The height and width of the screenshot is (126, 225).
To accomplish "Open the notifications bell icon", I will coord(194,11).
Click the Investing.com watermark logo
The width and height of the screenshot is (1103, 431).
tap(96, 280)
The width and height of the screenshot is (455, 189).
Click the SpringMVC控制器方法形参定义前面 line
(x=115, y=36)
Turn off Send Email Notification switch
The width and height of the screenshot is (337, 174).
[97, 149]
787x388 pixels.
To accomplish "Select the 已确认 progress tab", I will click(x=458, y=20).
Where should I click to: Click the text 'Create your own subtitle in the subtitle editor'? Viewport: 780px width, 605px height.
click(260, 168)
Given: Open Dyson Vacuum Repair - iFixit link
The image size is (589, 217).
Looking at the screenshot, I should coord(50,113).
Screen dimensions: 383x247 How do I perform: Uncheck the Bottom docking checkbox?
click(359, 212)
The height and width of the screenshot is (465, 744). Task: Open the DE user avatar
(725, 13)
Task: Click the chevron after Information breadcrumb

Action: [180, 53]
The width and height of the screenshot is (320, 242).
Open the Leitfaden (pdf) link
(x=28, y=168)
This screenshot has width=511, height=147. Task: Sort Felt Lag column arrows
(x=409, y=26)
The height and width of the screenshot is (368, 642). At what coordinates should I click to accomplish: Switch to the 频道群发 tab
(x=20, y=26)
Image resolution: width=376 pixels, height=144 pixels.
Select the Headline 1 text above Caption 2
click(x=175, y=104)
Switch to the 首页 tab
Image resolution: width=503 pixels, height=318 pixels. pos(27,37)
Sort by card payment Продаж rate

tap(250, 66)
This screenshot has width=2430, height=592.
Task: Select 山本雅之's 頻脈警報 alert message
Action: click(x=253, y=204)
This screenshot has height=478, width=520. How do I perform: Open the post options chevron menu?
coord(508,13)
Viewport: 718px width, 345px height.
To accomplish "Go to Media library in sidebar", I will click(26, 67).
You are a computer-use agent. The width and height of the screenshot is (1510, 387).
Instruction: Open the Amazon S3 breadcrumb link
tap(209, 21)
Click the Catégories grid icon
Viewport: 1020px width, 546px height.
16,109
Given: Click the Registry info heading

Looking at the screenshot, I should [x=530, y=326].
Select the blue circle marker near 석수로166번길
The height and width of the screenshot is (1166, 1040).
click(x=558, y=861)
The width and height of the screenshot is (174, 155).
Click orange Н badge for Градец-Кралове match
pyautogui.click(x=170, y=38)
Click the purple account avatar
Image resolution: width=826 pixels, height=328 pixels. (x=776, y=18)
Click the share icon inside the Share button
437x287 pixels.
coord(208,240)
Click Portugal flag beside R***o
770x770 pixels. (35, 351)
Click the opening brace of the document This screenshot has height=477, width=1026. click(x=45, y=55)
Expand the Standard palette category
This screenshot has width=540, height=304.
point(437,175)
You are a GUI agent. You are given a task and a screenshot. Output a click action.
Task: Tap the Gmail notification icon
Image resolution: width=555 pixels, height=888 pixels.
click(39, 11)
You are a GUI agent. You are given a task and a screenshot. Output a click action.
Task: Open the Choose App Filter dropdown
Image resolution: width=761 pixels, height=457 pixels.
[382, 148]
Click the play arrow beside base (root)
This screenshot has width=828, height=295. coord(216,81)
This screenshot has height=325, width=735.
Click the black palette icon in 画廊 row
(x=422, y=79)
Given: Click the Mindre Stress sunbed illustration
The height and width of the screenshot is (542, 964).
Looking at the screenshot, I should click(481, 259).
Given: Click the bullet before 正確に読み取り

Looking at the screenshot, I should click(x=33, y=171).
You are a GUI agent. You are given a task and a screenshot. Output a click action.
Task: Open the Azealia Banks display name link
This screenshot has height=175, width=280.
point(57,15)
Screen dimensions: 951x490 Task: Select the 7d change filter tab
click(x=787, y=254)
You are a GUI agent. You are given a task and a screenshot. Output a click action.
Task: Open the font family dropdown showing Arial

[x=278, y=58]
◇ ◇ ◇ ◇ ◇ ◇ ◇
◆ Task statement
Reproduce the line containing "The height and width of the screenshot is (542, 964)." and every line after it. Stop at the last line of the records, and add nothing.

◆ Solution for this problem
The height and width of the screenshot is (542, 964).
Looking at the screenshot, I should click(481, 259).
Given: Click the bullet before 正確に読み取り

Looking at the screenshot, I should click(x=33, y=171).
You are a GUI agent. You are given a task and a screenshot. Output a click action.
Task: Open the Azealia Banks display name link
This screenshot has height=175, width=280.
point(57,15)
Screen dimensions: 951x490 Task: Select the 7d change filter tab
click(x=787, y=254)
You are a GUI agent. You are given a task and a screenshot. Output a click action.
Task: Open the font family dropdown showing Arial

[x=278, y=58]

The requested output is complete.